The ILoggerProvider interface defines one method: CreateLogger. This method is responsible for instantiating an instance of the logger. Your logger takes a dependency on the IEmailSender, so you inject that and assign it to a field. The ILoggerProvider implements IDisposable, so you also need to include a Dispose method, although it does nothing in this example.

You register the ILoggerProvider with the service container:

builder.Services.AddTransient<ILoggerProvider, EmailLoggerProvider>();

Now it is ready to be used and will start writing any logs that have a log level of Error or Critical. To test this, you can manufacture an unhandled exception in the OnGetAsync method of the home page’s IndexModel.

Listing 12.16 Adding an unhandled exception to the application

public async Task OnGetAsync()
{
    Cities = await _cityService.GetAllAsync();
    throw new ApplicationException("Testing the logger");
}

Run the application, and you should find a new email has been generated in the TempMail folder you created in chapter 9. The email includes the state, the error message, and the stack trace, including the line of code where the error occurred (figure 12.12).

Figure 12.12 The email logger output

This example is designed to illustrate the basic steps required to implement your own custom logger. It is not an example of best practices and is certainly not production ready. For example, the Log method is not asynchronous, but you are calling an asynchronous API within it—hence the use of the Task.Run method. The best practice for writing logs to email, databases, or other slow (asynchronous) log stores is writing to an intermediate store, such as a buffer or message queue and then processing the queue separately. (See http://mng.bz/XaAa for more guidance.) In more complex applications, the general advice is to look for a third-party logger that offers all the features you need rather than trying to roll your own.

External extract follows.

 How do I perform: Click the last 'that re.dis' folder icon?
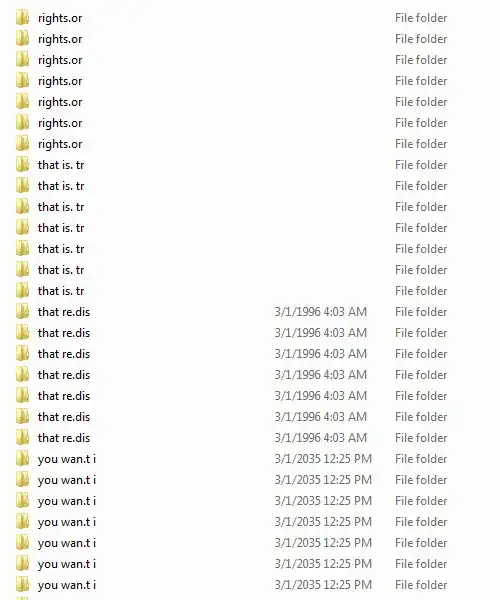(23, 437)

12.3.8 Structured logging with Serilog

Having explored the desirability of using a proven, tested, third-party logging solution, in this section, we will look at the steps required to implement logging with Serilog (https://github.com/serilog) in a Razor Pages application. The default implementation of Serilog includes logging providers (or sinks, in Serilog parlance) for console, file, and debug. The file option writes to a rolling log file, which means you can configure the logging system to create a new log file for each day, each hour, or after the file has reached a certain size, for example. In addition, you can specify that the file output is formatted as JSON, so you can see the structure of the logs, which will hopefully give you some idea of the usefulness of structured logging.

As well as the default sinks, there is a massive ecosystem of alternative sinks (http://mng.bz/ya2d) that target a wide variety of outputs, including email, databases, message queues, cloud-based service providers, and more. Just like .NET Core logging, Serilog outputs to all configured sinks. In this walk-through, you will configure Serilog to output to the console and a file as JSON.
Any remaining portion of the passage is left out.